Changes to the law regarding the application of the national minimum wage may well see the end of the engagement of au pairs, unless employers significantly increase their pay.

The national minimum wage was introduced in 1999. The legislation provides that any person who qualifies shall be paid by their employer in respect of their work at a rate which is not less than the national minimum wage.

The underlying policy was that workers should receive pay in the form of cash rather than benefits in kind. It also aimed to stop unfair competition based on artificially low prices due to low rates of pay. Hence, the only non-cash benefit that could be taken into account is the value of accommodation provided by the employer, up to an allowance.

The right to receive the national minimum wage applies to most employees and workers who are over compulsory school age. Advice should be taken if you are unsure whether you are (or you are engaging) an employee, a worker, or someone who falls outside the definition of each, as this is can be a complex area of the law.

There are special rules in relation to certain categories of worker, and this includes "family workers".

As a result of these rules, the following workers are amongst those exempt from the right to receive the national minimum wage:

1. Family members living and working at home, sharing in the tasks and activities of the family;

2. Workers participating in the running of the family business, if they are family members and live in the family home;

3. Workers who live in the employer's family home, are treated as members of the family and not charged for food or accommodation.

Au pairs fall within the 3rd definition of family work, provided that they must be treated as part of the family in respect of the provision of living accommodation and meals and the sharing of tasks and leisure activities.

This exemption meant that au pairs who fell within its scope do not have the right to be paid the national minimum wage. This resulted in most being paid little more than “pocket money” in additional to food and accommodation.

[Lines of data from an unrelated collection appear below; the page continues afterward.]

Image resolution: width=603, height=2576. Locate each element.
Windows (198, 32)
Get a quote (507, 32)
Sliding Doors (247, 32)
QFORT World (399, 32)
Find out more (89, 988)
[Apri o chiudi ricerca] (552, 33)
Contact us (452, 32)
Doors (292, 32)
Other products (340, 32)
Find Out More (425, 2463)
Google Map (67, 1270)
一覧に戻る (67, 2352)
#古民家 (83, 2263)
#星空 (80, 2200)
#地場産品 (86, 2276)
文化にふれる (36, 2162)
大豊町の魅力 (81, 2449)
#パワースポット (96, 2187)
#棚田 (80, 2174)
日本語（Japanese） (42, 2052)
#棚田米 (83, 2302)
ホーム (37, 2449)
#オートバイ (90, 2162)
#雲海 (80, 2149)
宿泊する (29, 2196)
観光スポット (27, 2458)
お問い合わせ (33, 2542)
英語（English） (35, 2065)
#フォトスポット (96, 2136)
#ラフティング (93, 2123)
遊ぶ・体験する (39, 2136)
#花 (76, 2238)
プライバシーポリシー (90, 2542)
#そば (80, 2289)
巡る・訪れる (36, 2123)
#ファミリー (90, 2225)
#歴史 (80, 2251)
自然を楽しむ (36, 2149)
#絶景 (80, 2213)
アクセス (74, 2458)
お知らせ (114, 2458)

The Court of Appeal has considered the scope of the circumstances in which the exemption should apply. That Court made it clear that the worker must genuinely be treated as a member of the family unit, and whether they are should be considered holistically. The Court also made it clear that whilst the legislation specifically stated that consideration should be given to accommodation, meals, and the sharing of tasks and leisure activities, consideration should also be given to anything else relevant, including the dignity afforded to the worker, the degree of privacy and autonomy afforded, and, if relevant, any element of exploitation.

Draft regulations have been laid before Parliament. These regulations will remove the exemption from the national minimum wage for such live in domestic workers. In March 2022 it was confirmed that the government had accepted the Low Pay Commission's opinion that the exemption was not fit for purpose. This followed a 2014 consultation in which 3 trade unions recommended the abolition of the exemption on the basis that it resulted in the denial of the national minimum wage for migrant workers.

The government has indicated that the change will be made "when Parliamentary time allows", although it is expected that the changes will come into force on 1 April 2024.

No change is made in relation to the exemption for actual family members, referred to above.

Once the change takes effect live-in domestic workers will have to be paid the national minimum wage. However, there remains concern, backed up by University research, that despite this change in the law, many domestic workers will not be able to make claims to enforce their right to be paid the national minimum wage, due to not having a settled immigration status.

This is not legal advice; it is intended to provide information of general interest about current legal issues.